Mr. Speaker, tomorrow is national hunger awareness day. This budget could have done a lot to deal with child poverty, yet there is hardly any investment in it to reduce poverty.
In just over 15 years, there has been a 99.3% growth in food bank use by hungry Canadians, and yet we have the means to provide all Canadian adults and children with a fair share of food if we had the political will to do so.
The face of hunger will surprise all of us because it is the face of children. We need to recognize the reality and the depth of hunger that Canadian families face every day. Some 41% of them are children and 13.4% are people who have full time jobs, and 53% of households visiting food banks are families with children. Many of them of course are working several jobs, yet still cannot pay the rent and feed their kids. This is according to the hunger count of 2006.

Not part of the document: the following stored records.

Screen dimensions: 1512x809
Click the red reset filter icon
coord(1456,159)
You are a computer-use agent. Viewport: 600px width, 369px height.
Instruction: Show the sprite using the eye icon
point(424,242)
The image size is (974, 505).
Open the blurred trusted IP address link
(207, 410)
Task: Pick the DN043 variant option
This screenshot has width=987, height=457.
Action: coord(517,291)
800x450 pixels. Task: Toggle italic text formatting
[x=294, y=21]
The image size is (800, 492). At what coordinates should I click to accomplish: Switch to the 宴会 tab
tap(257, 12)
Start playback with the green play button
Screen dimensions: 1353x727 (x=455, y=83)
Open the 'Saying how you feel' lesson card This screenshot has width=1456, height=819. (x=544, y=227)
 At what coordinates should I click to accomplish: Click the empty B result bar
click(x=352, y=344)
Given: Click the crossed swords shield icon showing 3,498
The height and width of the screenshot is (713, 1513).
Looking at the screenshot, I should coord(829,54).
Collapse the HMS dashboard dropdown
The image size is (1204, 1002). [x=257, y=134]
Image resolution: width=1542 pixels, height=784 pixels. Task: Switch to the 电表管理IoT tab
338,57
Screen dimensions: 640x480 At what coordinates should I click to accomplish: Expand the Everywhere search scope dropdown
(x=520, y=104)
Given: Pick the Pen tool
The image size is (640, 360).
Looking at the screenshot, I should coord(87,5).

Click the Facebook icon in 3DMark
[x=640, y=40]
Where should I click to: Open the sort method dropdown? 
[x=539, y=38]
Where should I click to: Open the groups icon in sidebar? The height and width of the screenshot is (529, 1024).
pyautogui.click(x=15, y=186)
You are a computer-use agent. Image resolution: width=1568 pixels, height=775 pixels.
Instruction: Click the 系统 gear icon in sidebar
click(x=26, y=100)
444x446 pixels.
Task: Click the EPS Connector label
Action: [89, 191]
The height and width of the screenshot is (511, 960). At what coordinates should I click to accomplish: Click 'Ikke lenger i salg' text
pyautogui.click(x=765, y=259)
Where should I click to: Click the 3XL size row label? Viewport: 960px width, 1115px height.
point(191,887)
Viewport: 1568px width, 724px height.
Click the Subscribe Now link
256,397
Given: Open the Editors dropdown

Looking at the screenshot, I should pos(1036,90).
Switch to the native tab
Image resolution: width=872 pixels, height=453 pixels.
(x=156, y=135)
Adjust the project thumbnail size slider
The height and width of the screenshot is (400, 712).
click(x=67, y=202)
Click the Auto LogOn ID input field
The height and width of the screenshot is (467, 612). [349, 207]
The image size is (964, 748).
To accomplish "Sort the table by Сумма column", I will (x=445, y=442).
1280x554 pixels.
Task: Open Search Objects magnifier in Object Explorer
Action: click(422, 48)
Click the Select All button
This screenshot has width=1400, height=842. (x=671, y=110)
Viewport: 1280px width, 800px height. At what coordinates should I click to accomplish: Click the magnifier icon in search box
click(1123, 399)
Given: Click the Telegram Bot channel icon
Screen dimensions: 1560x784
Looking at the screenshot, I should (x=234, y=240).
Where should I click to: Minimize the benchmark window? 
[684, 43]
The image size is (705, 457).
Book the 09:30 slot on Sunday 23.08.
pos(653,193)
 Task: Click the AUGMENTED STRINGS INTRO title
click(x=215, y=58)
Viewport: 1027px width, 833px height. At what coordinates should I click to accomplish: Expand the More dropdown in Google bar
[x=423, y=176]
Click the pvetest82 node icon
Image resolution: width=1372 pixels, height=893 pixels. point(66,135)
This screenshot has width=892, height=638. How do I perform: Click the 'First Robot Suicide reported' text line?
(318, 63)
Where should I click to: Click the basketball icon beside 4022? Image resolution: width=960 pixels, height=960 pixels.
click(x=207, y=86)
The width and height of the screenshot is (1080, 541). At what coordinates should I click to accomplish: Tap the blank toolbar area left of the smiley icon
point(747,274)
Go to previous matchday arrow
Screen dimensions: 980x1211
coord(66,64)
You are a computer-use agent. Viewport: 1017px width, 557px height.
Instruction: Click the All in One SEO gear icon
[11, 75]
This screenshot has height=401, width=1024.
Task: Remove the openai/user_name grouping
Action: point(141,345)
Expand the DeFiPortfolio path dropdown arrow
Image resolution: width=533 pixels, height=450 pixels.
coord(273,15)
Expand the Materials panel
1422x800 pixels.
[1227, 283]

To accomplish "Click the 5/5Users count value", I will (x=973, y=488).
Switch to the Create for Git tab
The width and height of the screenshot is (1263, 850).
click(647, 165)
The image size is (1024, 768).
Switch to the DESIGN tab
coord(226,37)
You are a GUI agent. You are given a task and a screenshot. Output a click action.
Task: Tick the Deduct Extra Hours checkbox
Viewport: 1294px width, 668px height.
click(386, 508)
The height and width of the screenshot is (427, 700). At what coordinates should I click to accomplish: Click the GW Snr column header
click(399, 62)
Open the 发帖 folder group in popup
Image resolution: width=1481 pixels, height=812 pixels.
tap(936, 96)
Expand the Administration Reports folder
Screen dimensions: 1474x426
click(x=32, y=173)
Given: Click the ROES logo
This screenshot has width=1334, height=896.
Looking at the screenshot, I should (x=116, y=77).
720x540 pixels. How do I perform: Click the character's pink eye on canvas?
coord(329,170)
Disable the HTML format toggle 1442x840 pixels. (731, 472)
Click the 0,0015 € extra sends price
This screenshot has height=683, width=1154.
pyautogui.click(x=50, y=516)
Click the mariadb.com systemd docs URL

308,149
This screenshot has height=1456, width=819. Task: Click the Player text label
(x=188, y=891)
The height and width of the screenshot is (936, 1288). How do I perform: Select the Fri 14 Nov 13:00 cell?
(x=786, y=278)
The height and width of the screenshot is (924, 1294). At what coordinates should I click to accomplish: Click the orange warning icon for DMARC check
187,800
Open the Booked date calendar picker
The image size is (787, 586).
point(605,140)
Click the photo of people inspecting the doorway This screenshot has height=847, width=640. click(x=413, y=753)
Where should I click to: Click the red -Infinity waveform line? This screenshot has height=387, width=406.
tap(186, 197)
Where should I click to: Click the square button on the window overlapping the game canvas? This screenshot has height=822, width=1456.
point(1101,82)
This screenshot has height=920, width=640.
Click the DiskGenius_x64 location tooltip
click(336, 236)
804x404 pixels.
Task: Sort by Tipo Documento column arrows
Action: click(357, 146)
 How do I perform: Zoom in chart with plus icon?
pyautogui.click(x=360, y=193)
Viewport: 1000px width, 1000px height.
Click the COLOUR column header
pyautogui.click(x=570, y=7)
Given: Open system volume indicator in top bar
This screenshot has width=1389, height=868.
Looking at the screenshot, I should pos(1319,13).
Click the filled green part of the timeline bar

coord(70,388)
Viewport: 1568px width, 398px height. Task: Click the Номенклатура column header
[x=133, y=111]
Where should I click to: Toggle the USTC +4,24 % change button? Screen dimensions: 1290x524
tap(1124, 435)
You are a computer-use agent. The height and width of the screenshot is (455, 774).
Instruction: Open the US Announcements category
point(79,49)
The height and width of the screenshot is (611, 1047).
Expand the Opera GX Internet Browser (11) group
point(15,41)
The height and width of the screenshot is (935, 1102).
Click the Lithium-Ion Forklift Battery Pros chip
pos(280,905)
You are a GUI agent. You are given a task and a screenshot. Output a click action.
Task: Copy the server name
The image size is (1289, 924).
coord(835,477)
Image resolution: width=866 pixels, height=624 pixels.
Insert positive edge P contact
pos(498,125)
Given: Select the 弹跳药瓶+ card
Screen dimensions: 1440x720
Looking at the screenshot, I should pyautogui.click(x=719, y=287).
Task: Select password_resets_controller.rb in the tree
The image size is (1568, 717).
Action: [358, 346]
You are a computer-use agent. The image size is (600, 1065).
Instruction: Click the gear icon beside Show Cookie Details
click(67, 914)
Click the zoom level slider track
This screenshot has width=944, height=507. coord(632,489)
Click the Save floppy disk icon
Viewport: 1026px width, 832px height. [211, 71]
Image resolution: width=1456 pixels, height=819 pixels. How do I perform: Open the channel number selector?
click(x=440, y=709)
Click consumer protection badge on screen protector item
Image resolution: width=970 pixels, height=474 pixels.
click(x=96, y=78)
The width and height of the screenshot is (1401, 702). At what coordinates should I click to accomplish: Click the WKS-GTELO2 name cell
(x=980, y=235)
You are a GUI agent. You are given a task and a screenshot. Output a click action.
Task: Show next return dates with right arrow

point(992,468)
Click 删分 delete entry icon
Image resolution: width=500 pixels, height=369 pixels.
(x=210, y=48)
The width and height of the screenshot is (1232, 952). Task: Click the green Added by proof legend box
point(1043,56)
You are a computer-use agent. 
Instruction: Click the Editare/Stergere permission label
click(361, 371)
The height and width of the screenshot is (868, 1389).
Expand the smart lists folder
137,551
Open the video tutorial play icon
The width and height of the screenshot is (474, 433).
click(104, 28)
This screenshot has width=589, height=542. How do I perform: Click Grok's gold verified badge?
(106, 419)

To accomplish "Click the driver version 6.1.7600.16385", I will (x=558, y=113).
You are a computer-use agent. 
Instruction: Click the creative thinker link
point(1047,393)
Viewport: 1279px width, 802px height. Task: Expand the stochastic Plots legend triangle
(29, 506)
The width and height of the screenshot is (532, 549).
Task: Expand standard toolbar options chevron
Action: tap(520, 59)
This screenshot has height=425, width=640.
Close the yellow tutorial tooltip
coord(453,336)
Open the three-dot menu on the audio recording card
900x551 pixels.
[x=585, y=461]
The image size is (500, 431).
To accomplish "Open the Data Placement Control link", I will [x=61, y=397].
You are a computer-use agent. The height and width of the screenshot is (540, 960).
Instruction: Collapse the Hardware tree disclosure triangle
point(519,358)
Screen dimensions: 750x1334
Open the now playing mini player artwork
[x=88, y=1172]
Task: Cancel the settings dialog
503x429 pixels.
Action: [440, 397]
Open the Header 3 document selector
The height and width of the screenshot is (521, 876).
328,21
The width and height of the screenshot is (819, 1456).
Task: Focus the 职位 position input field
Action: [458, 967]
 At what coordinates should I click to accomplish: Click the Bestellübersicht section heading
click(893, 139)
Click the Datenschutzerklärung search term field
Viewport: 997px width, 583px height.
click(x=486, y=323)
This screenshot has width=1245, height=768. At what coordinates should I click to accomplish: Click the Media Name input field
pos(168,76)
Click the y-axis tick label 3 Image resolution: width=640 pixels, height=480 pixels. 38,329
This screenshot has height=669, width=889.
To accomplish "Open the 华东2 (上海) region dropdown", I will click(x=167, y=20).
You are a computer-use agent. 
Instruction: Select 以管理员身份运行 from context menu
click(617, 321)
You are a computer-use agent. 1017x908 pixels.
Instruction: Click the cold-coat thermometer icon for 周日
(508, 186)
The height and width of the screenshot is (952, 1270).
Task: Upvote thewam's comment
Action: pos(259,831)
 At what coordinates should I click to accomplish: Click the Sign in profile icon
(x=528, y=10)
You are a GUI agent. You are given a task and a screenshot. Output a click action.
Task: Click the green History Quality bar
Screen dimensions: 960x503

In March 2006 more than 753,000 individuals in Canada used food banks because they were hungry. We know that there are many hungry people across Canada in our neighbourhoods and our communities, and that we all need to take action to make sure that all Canadians have their fair share of food and no one is going hungry.
To reduce the root causes of hunger in Canada, we absolutely have to invest in affordable housing and child care, and increase the minimum wage to at least $10 an hour.
I want to speak a bit about building affordable housing. Yesterday, hundreds of women in my riding in Toronto and their allies walked through the streets of Toronto and went to a building in the riding at 4 Howard Street. It is one of the hundreds of buildings in Toronto that has been allowed to sit empty and deteriorate until it either falls down or must be torn down.
These young women are saying that we need to build affordable housing because many of these women are victims of domestic abuse, and their kids are stuck in shelters, in unsafe housing. They have to move every two or three months, sometimes even sooner because they cannot find affordable housing. They do not go to the same schools. Their kids cannot form any kind of friendships because they do not have permanent housing.
Some even go back to their abusive relationships because they have no place to live and they are desperate. Homeless women face violence every day on the streets, whether they are in Toronto, Vancouver, Montreal or Halifax, in big cities or in small towns and communities.
These women yesterday said that we have to push the Canadian government to establish a decent affordable housing strategy and that there needs to be extra money in the federal budget to build affordable housing.
We know that the Canada Mortgage and Housing Corporation has a budget surplus of at least $5 billion in its reserve funds, and that while this money is sitting in the reserve funds, there are hundreds and hundreds of Canadians who are homeless. This really was a complete missed opportunity in the budget.
There are also people who live in affordable housing now but their buildings are falling apart. Just in Toronto alone, the Toronto Community Housing Corporation said that it is in need of at least $300 million to maintain these buildings because they are falling apart. The elevators do not work. Many of these building are heated by electricity, and a lot of the tenants end up paying a lot of money for heat or hydro. They have very little money left to buy food and pay for transportation. There is a huge backlog of maintenance and there is no money to support the existing affordable housing in this budget.
Even though the government announced a new program in the budget called ecoENERGY to help homeowners to renovate their homes to make them green and to retrofit their homes so that they can save energy and burn less energy, this new program does not cover affordable housing. The program does not cover condominiums, rental housing or high-rises.
In my riding, such as at 55 Prince Arthur, the condominium owners are saying that they would like to do a lot to fix their building. However, there is really no incentive and no funding to support their renovation needs. Whether they are condo owners or if they live in affordable housing in city homes in Toronto Community Housing Corporation's buildings, they do not have any funds to fix up their buildings.
The deterioration of affordable housing and the condition the housing is in sometimes create a terrible sense of alienation and despair among the people who live there. Recently, we heard of the shooting death of a young man named Jordan Manners in Toronto. In my riding, in Alexander Muir Park, last Friday I met with a mother whose only son was shot to death only two weeks ago. The despair in her eyes was phenomenal. She said that there is a need for decent programs for young people.
We know that after school or in the summertime young people when they do not have a lot to do they end up causing trouble. They end up joining the wrong crowd, joining gangs. We know that statistically the crime rate for young people spikes at around 3:30 p.m. or 4 p.m. when school is out.
If we are to reduce crime what we need to do is to invest in youth employment projects, child care, recreation activities, permanent funding for boys and girls clubs all across Canada, so that we do not end up having young people not having a whole lot to do, and feeling despair and joining the wrong crowd.
There is a cost benefit in investing in young people. Why? We know that putting a young person in jail costs at least $65,000 to $70,000 a year. Yet, creating decent and affordable recreation programs is a very small amount. Many of these programs help young people. They hire young people and some of them even rely on volunteers. It is really a good investment.
It was a missed opportunity by the budget in front of us. We should be investing in children and youth, in arts and housing, in the cities and our future. Unfortunately, this budget does not do so.